Allison's official last day will be Feb. 1, when he turns 69. He will move into a senior adviser role with a focus on philanthropy and other areas outside of the day-to-day business. Baylor Scott & White is launching a national search for its next CEO.
Allison said in an interview Tuesday that he doesn't view the move as retiring but rather as “taking on a little bit different role.”
“When I see retirement, I think of people who stop, go play golf, go fishing,” Allison said. He added, though, that he will certainly golf and fish when he can.
In 2013, Allison spearheaded the merger between Baylor Health Care System and Scott & White Healthcare, creating today's massive system that covers large swaths of central Texas. Baylor Scott & White is the largest not-for-profit health system in Texas with 48 hospitals, a health insurance company, more than 5,800 affiliated physicians and 40,000 employees.
Baylor Scott & White also has revenue and assets that put it among the largest healthcare systems the country, according to Modern Healthcare's financial database. The organization recorded $7.5 billion in revenue (PDF) in its 2015 fiscal year, ended June 30, and posted a robust 8.9% operating margin. This year the system is on pace for $8 billion in revenue (PDF).

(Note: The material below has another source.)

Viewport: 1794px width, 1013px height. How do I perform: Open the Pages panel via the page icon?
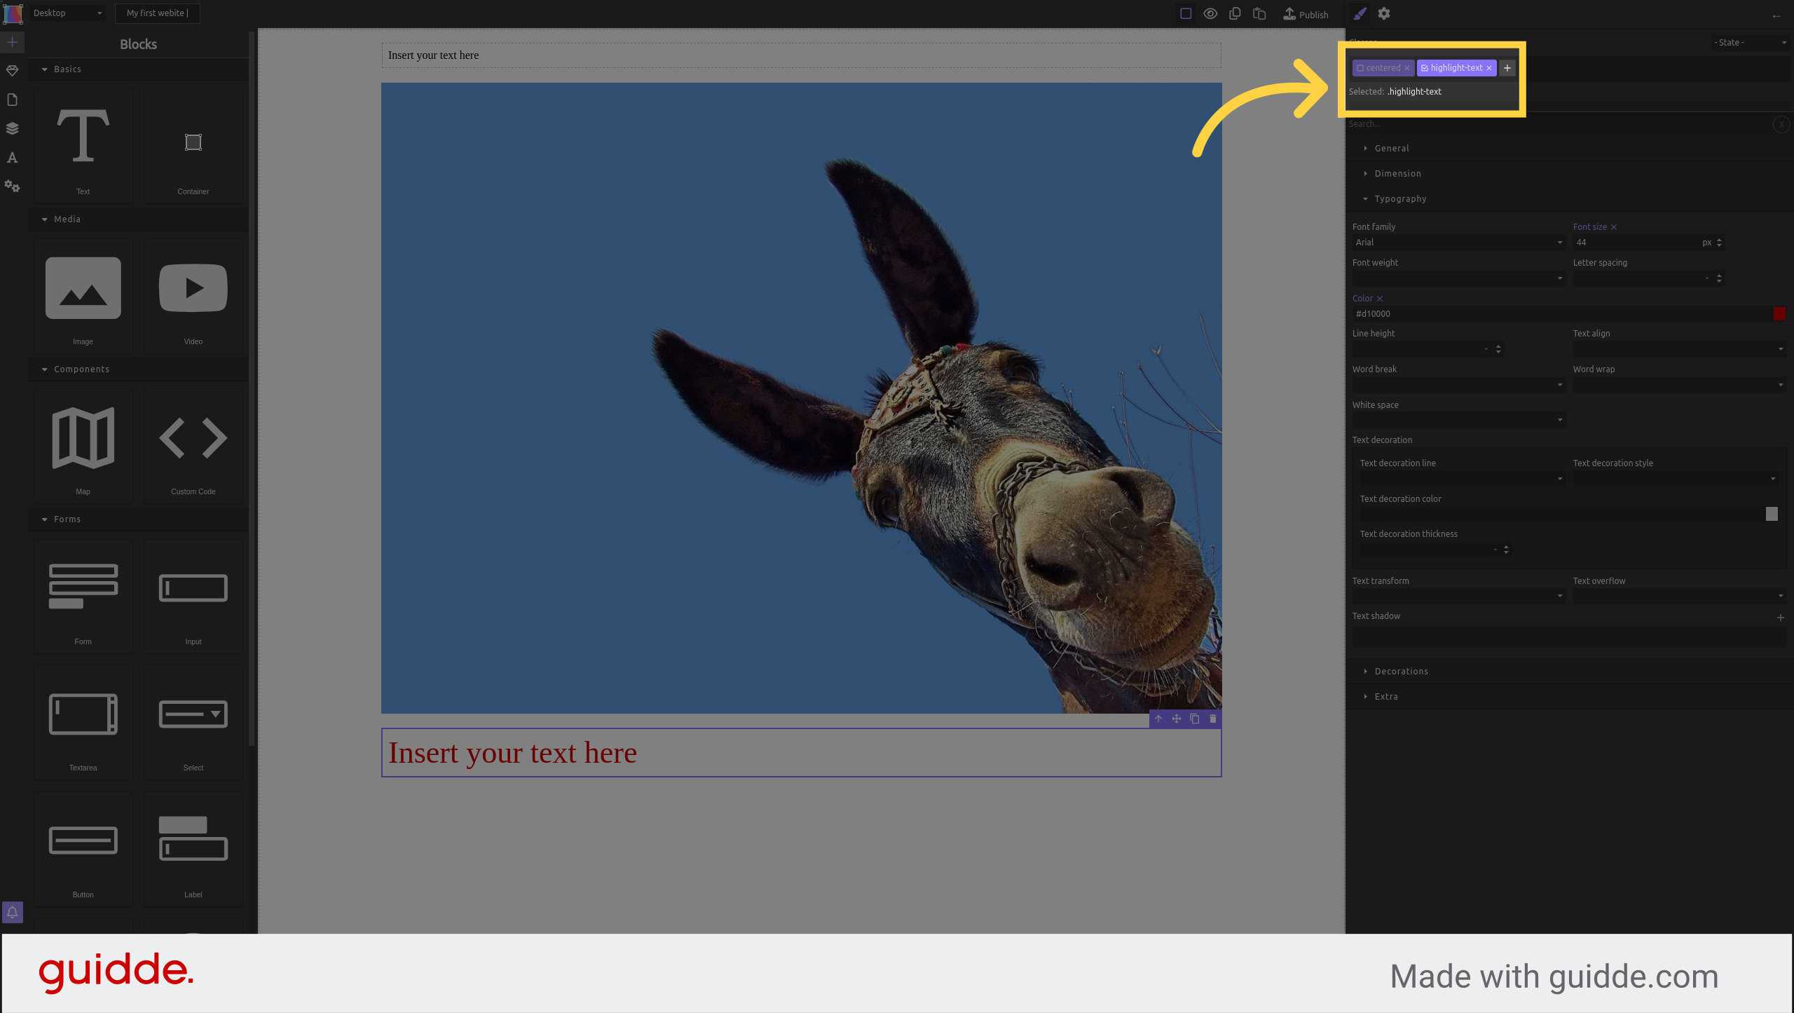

The merger between Baylor and Scott & White took about two years to complete after the systems started talking about a deal. Allison told Modern Healthcare after the deal closed that he and other executives knew there would be risks to combining two sizable hospital systems. But they felt the changes in reimbursement and care coordination, spurred by the Affordable Care Act, kept the negotiations moving forward.
“Before we merged, we had on our strategic list the need for a financing mechanism, because it was our belief that we as providers were going to be taking more and more risk,” Allison said in 2014. “So we were looking at developing a health plan from within, acquiring one, or partnering with one. When the discussions came about with Scott & White, we said this will help us get to where we wanted to be as an integrated delivery network.”
Scott & White's health insurance company also complemented Baylor's accountable care organizations and medical homes—ways in which hospitals, doctors and other clinicians care for a group of people by emphasizing preventive and primary care and avoiding expensive hospitalizations. Allison said Tuesday the transaction has sped up its movement to payment models with cost and quality incentives.
“The merger really focused on becoming an integrated delivery network, and that has been very, very positive,” Allison said. “The organization is in a great position.”
Allison, one of Modern Healthcare's 100 Most Influential People in Healthcare for 11 years, made more than $3 million in fiscal 2014 after adding up salary, bonuses and other forms of compensation, according to Baylor Scott & White's most recent tax forms. His total compensation from 2012 to 2014, the height of the merger talks and integration, totaled almost $8.7 million.
Allison joined Baylor's health system in 1993 as chief operating officer and was promoted to the corner office in 2000. Allison and his wife, Diane, will live in Waco, Texas, and he will carry out his advising duties from an office in Temple, Texas.
“We're empty nesters,” Allison said. “We have six grandchildren, and they're growing up fast. While I've been blessed with good health, we're not guaranteed more than one day at a time.”